GLOBAL - The world's richest economies must urgently work out how to put a lid on spiraling retirement costs to address the "acute" challenge of tackling high public debt, according to the International Monetary Fund (IMF).
The IMF predicted all G7 countries, with the exception of Canada and Germany, will have debt-to-GDP ratios close to or exceeding 100% by 2014.
But IMF first deputy managing director John Lipsky warned that discretionary fiscal stimulus only accounted for about one-tenth of the projected debt increase.
The biggest contributory factor to the debt burden was the projected increase in pension and healthcare spending.

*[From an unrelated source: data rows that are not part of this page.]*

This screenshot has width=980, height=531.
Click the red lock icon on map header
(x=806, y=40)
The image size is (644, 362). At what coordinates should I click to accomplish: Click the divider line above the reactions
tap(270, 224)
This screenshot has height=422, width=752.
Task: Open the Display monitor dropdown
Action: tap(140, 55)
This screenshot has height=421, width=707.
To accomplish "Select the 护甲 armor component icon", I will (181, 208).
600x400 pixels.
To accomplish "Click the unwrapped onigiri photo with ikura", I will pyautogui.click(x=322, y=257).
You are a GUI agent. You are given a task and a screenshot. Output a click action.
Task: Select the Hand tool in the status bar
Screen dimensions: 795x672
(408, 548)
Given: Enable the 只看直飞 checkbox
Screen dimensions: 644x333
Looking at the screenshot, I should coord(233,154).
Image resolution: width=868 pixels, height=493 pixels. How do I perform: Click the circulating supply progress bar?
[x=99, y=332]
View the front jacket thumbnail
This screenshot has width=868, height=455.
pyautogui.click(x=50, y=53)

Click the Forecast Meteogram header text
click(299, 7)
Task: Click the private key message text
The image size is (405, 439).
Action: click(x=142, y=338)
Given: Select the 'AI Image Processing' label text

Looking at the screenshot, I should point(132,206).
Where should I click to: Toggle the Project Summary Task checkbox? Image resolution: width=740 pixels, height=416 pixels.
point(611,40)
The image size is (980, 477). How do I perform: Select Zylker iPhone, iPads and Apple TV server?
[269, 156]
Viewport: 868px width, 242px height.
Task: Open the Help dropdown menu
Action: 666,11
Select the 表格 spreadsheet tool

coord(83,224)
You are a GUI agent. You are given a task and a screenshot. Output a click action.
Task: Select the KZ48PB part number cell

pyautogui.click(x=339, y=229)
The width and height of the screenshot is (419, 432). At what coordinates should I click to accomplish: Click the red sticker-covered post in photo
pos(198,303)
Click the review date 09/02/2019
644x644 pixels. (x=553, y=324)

"Already in 2010, the average debt-to-GDP ratio in advanced economies is projected to reach the level prevailing in 1950, in the aftermath of World War II," he said in a speech at the China Development Forum in Beijing.
"Moreover, this surge in government debt is occurring at a time when pressure from rising health and pension spending is building up," he added.
The IMF estimates that maintaining public debt at its post-crisis levels could reduce potential growth in advanced economies by as much as 0.5% annually compared with pre-crisis performance.
Lipsky said addressing this fiscal challenge is a "key near-term priority", as concerns about fiscal sustainability could undermine confidence in the economic recovery.
"The bulk of the required progress will have to reflect reforms of pension and health entitlements, containment of other primary spending, and increased tax revenues -- possibly through the implementation of both tax policy and tax administration measures," he said.